#### Problem to work on:
Can you output each line of the records below word for word, with no changes?

(Dataset records)
......
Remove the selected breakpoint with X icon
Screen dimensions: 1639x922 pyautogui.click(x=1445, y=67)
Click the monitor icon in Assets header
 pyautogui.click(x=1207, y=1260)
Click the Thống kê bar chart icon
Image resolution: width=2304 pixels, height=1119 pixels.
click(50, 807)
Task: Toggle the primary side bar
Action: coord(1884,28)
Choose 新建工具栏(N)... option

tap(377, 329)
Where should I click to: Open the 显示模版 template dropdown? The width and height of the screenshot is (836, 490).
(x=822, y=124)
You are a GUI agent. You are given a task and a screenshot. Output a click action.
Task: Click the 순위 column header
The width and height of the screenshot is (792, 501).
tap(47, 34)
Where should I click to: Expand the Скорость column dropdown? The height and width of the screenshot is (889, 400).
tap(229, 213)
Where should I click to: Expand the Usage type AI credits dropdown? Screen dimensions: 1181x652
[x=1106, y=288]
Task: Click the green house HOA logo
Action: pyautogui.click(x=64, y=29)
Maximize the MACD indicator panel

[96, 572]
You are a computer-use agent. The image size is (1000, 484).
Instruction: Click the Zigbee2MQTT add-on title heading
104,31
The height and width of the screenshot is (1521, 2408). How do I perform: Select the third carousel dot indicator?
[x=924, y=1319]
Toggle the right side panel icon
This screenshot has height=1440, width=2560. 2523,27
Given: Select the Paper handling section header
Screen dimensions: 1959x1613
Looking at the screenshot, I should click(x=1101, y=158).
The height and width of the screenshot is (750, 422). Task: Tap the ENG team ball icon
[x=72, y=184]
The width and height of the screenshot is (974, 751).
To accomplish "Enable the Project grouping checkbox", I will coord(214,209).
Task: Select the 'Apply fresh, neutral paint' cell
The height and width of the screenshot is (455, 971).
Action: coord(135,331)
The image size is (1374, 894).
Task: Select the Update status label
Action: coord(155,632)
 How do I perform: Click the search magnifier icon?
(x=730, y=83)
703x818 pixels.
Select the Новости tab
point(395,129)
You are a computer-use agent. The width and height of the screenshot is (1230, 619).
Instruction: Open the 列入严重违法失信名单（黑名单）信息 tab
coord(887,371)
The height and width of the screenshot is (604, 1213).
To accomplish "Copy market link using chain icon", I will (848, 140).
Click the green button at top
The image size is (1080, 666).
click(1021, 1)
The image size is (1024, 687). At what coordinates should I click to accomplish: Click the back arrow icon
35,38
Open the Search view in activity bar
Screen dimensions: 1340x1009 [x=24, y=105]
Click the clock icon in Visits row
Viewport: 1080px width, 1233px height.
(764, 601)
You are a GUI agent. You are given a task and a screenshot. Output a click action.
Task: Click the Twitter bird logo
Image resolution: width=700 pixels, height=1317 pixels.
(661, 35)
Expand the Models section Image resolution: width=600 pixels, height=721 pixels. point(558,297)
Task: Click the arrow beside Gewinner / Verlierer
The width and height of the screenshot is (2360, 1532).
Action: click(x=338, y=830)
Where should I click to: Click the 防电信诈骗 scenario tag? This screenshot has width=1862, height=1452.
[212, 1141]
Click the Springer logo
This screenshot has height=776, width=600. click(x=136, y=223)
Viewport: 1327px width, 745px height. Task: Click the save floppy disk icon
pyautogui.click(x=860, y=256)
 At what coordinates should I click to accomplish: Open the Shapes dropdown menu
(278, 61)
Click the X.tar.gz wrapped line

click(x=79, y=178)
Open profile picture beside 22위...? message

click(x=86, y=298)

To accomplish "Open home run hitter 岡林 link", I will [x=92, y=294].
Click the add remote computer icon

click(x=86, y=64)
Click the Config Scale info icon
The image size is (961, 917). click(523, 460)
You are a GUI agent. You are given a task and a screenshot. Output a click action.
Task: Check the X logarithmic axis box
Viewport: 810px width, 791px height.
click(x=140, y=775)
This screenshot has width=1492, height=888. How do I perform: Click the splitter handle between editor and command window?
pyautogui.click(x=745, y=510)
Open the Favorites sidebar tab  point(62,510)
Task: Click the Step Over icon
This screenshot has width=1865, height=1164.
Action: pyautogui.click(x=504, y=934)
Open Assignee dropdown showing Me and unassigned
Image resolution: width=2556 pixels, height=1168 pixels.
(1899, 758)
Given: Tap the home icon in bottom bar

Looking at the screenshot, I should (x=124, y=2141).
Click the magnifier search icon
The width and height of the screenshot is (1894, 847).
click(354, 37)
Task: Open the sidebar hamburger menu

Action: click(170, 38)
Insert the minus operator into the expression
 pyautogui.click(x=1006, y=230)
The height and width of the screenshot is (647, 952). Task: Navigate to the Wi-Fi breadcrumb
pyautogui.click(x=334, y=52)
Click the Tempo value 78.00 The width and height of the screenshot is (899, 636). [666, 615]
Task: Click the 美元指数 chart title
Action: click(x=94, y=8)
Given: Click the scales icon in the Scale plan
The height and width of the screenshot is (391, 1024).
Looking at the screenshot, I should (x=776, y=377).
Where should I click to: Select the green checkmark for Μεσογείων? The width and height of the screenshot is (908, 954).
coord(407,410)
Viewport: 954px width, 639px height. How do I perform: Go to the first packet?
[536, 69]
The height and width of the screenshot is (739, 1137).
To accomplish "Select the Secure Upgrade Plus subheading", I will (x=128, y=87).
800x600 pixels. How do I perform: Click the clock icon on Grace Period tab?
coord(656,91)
......
#### Finished exercise:
Remove the selected breakpoint with X icon
Screen dimensions: 1639x922 pyautogui.click(x=1445, y=67)
Click the monitor icon in Assets header
 pyautogui.click(x=1207, y=1260)
Click the Thống kê bar chart icon
Image resolution: width=2304 pixels, height=1119 pixels.
click(50, 807)
Task: Toggle the primary side bar
Action: coord(1884,28)
Choose 新建工具栏(N)... option

tap(377, 329)
Where should I click to: Open the 显示模版 template dropdown? The width and height of the screenshot is (836, 490).
(x=822, y=124)
You are a GUI agent. You are given a task and a screenshot. Output a click action.
Task: Click the 순위 column header
The width and height of the screenshot is (792, 501).
tap(47, 34)
Where should I click to: Expand the Скорость column dropdown? The height and width of the screenshot is (889, 400).
tap(229, 213)
Where should I click to: Expand the Usage type AI credits dropdown? Screen dimensions: 1181x652
[x=1106, y=288]
Task: Click the green house HOA logo
Action: pyautogui.click(x=64, y=29)
Maximize the MACD indicator panel

[96, 572]
You are a computer-use agent. The image size is (1000, 484).
Instruction: Click the Zigbee2MQTT add-on title heading
104,31
The height and width of the screenshot is (1521, 2408). How do I perform: Select the third carousel dot indicator?
[x=924, y=1319]
Toggle the right side panel icon
This screenshot has height=1440, width=2560. 2523,27
Given: Select the Paper handling section header
Screen dimensions: 1959x1613
Looking at the screenshot, I should click(x=1101, y=158).
The height and width of the screenshot is (750, 422). Task: Tap the ENG team ball icon
[x=72, y=184]
The width and height of the screenshot is (974, 751).
To accomplish "Enable the Project grouping checkbox", I will coord(214,209).
Task: Select the 'Apply fresh, neutral paint' cell
The height and width of the screenshot is (455, 971).
Action: coord(135,331)
The image size is (1374, 894).
Task: Select the Update status label
Action: coord(155,632)
 How do I perform: Click the search magnifier icon?
(x=730, y=83)
703x818 pixels.
Select the Новости tab
point(395,129)
You are a computer-use agent. The width and height of the screenshot is (1230, 619).
Instruction: Open the 列入严重违法失信名单（黑名单）信息 tab
coord(887,371)
The height and width of the screenshot is (604, 1213).
To accomplish "Copy market link using chain icon", I will (848, 140).
Click the green button at top
The image size is (1080, 666).
click(1021, 1)
The image size is (1024, 687). At what coordinates should I click to accomplish: Click the back arrow icon
35,38
Open the Search view in activity bar
Screen dimensions: 1340x1009 [x=24, y=105]
Click the clock icon in Visits row
Viewport: 1080px width, 1233px height.
(764, 601)
You are a GUI agent. You are given a task and a screenshot. Output a click action.
Task: Click the Twitter bird logo
Image resolution: width=700 pixels, height=1317 pixels.
(661, 35)
Expand the Models section Image resolution: width=600 pixels, height=721 pixels. point(558,297)
Task: Click the arrow beside Gewinner / Verlierer
The width and height of the screenshot is (2360, 1532).
Action: click(x=338, y=830)
Where should I click to: Click the 防电信诈骗 scenario tag? This screenshot has width=1862, height=1452.
[212, 1141]
Click the Springer logo
This screenshot has height=776, width=600. click(x=136, y=223)
Viewport: 1327px width, 745px height. Task: Click the save floppy disk icon
pyautogui.click(x=860, y=256)
 At what coordinates should I click to accomplish: Open the Shapes dropdown menu
(278, 61)
Click the X.tar.gz wrapped line

click(x=79, y=178)
Open profile picture beside 22위...? message

click(x=86, y=298)

To accomplish "Open home run hitter 岡林 link", I will [x=92, y=294].
Click the add remote computer icon

click(x=86, y=64)
Click the Config Scale info icon
The image size is (961, 917). click(523, 460)
You are a GUI agent. You are given a task and a screenshot. Output a click action.
Task: Check the X logarithmic axis box
Viewport: 810px width, 791px height.
click(x=140, y=775)
This screenshot has width=1492, height=888. How do I perform: Click the splitter handle between editor and command window?
pyautogui.click(x=745, y=510)
Open the Favorites sidebar tab  point(62,510)
Task: Click the Step Over icon
This screenshot has width=1865, height=1164.
Action: pyautogui.click(x=504, y=934)
Open Assignee dropdown showing Me and unassigned
Image resolution: width=2556 pixels, height=1168 pixels.
(1899, 758)
Given: Tap the home icon in bottom bar

Looking at the screenshot, I should (x=124, y=2141).
Click the magnifier search icon
The width and height of the screenshot is (1894, 847).
click(354, 37)
Task: Open the sidebar hamburger menu

Action: click(170, 38)
Insert the minus operator into the expression
 pyautogui.click(x=1006, y=230)
The height and width of the screenshot is (647, 952). Task: Navigate to the Wi-Fi breadcrumb
pyautogui.click(x=334, y=52)
Click the Tempo value 78.00 The width and height of the screenshot is (899, 636). [666, 615]
Task: Click the 美元指数 chart title
Action: click(x=94, y=8)
Given: Click the scales icon in the Scale plan
The height and width of the screenshot is (391, 1024).
Looking at the screenshot, I should (x=776, y=377).
Where should I click to: Select the green checkmark for Μεσογείων? The width and height of the screenshot is (908, 954).
coord(407,410)
Viewport: 954px width, 639px height. How do I perform: Go to the first packet?
[536, 69]
The height and width of the screenshot is (739, 1137).
To accomplish "Select the Secure Upgrade Plus subheading", I will (x=128, y=87).
800x600 pixels. How do I perform: Click the clock icon on Grace Period tab?
coord(656,91)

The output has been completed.